[TASK GOAL]:
Retype the line in which "Image resolution: width=484" appears, then every line after it until the records end. Leave out the pictures.

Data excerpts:
'''

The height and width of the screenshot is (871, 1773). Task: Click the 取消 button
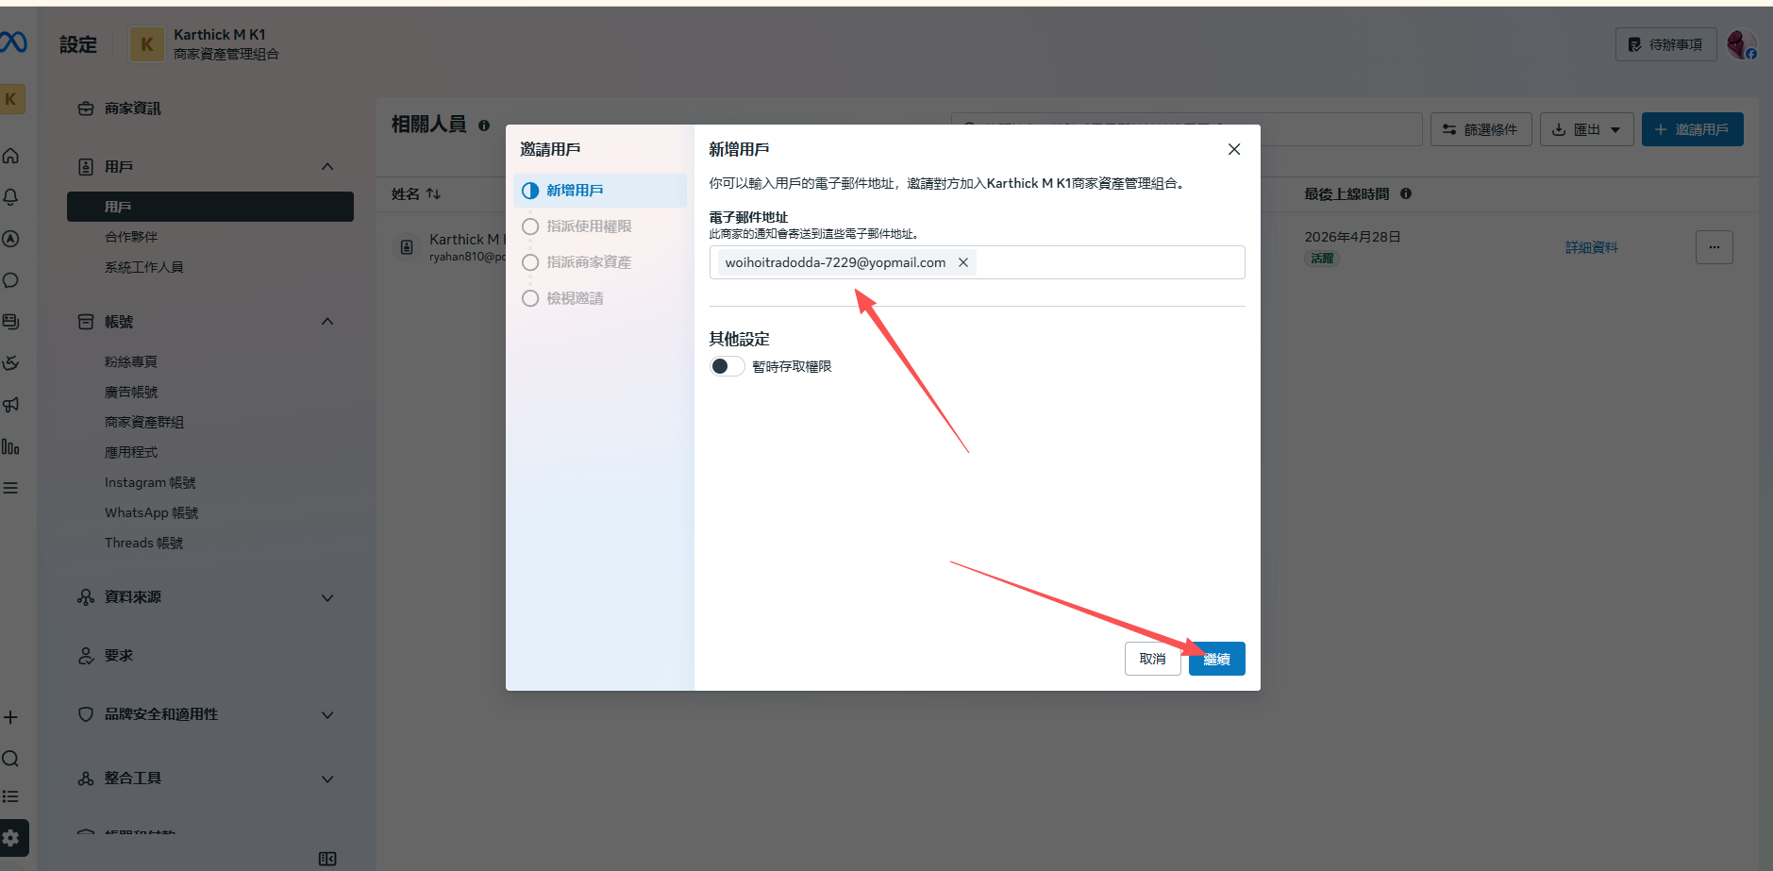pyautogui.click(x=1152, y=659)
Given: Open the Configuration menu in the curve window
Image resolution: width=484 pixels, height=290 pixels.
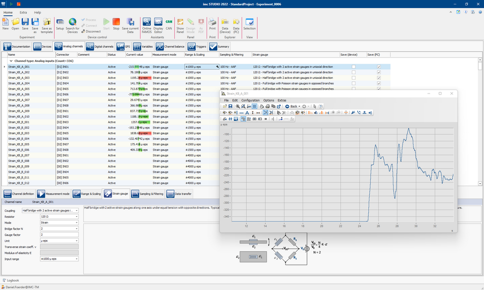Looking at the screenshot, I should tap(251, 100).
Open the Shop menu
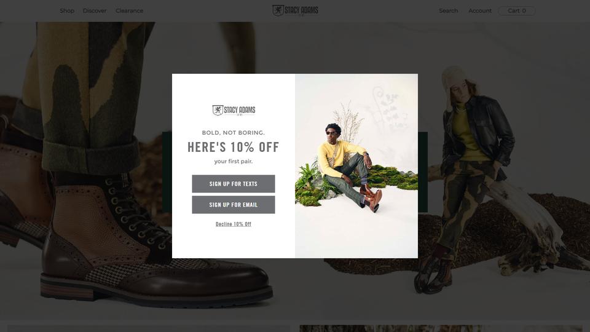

'''

[WRITTEN RESPONSE]:
Image resolution: width=484 pixels, height=290 pixels.
Looking at the screenshot, I should tap(251, 100).
Open the Shop menu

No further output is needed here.